The main point of the JEP is to ensure that this such a performant base capability is available for known important cases where that is needed such as, for example, a transaction manager or a distributed cache. If equivalent middleware written in C can use persistent memory to bring the persistent storage tier nearer to the CPU and, hence, lower data durability overheads then we really need an equivalently performant option in Java or risk Java dropping out as a player in those middleware markets.

I am glad to hear that other alternatives might be available and would be happy to consider them. However, I'm not sure that this means this option is not still desirable, especially if it is orthogonal to those other alternatives. Most importantly, this one has the advantage that we know it is ready to use and will provide benefits (we have already implemented a journaled transaction log over it with promising results and someone from our messaging team has already been looking into using it to persist log messages). Indeed, we also know we can use it to provide a base for supporting all the use cases addressed by Intel's libpmem and available to C programmers, e.g. a block store, simply by implementing Java client libraries that provide managed access to the persistent buffer along the same lines as the Intel C libraries.

I'm afraid I am not familiar with Panama 'scopes' and 'pointers' so I can't really compare options here.

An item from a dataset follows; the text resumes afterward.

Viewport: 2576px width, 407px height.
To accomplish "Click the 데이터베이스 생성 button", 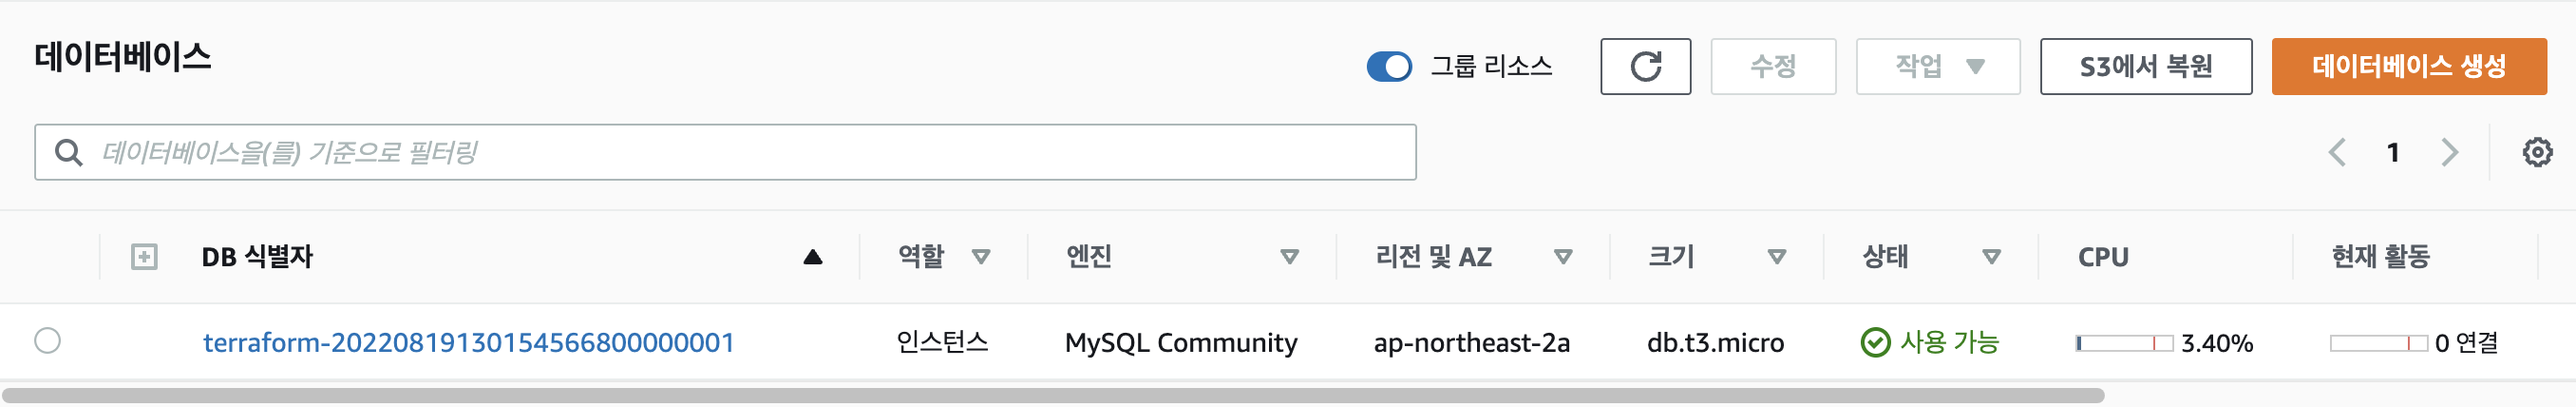I will click(2408, 67).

Can you point me at any info that explains what those terms mean and how it might be possible to use them to access off-heap, persistent data.

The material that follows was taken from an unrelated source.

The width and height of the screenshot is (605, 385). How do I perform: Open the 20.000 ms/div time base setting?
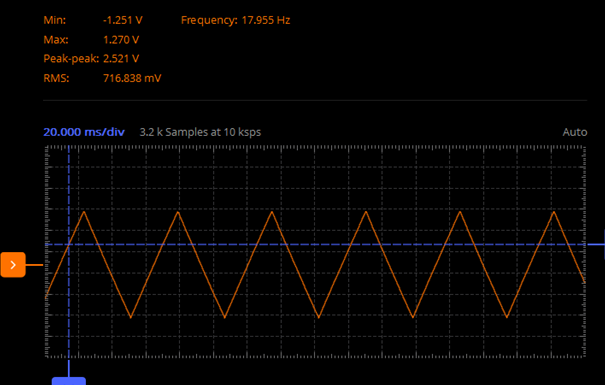[84, 132]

I'm not questioning the need to support NVM, instead I'm trying to see whether MappedByteBuffer is the right way to expose this in the standard API. Buffers were designed in JSR-51 with specific use-cases in mind but they are problematic for many off-heap cases as they aren't thread safe, are limited to 2GB, lack confinement, only support homogeneous data (no layout support). At the same time, Project Panama (foreign branch in panama/dev) has the potential to provide the right API to work with memory. I see Jonathan's mail where he seems to be using object serialization so the solution on the table works for his use-case but it may not be the right solution for more general multi-threaded access to NVM. There is some interest in seeing whether this part of Project Panama could be advanced to address many of the cases where developers are resorting to using Unsafe today. There would of course need to be some integration with buffers too. There's no concrete proposal/JEP at this time, I'm just pointing out that many of the complaints about buffers that are really cases where it's the wrong API and the real need is something more fundamental. So where does this leave us? If support for persistent memory is added to FileChannel.map as we've been discussing then it may not be too bad as the API surface is small. The API surface is just new map modes and a MappedByteBuffer::isPersistent method. The force method that specify a range is something useful to add to MBB anyway. If (and I hope when) there is support for memory regions or pointers then I could imagine re-visiting this so that there are alternative ways to get a memory region or pointer that is backed by NVM. If the timing were different then I think we'd skip the new map modes and we would be having a different discussion here. An alternative is course to create the mapped buffer via a JDK-specific API as that would be easier to deprecate and remove in the future if needed. I'm interested to see if there is other input on this topic before it gets locked into extending the standard API. -Alan.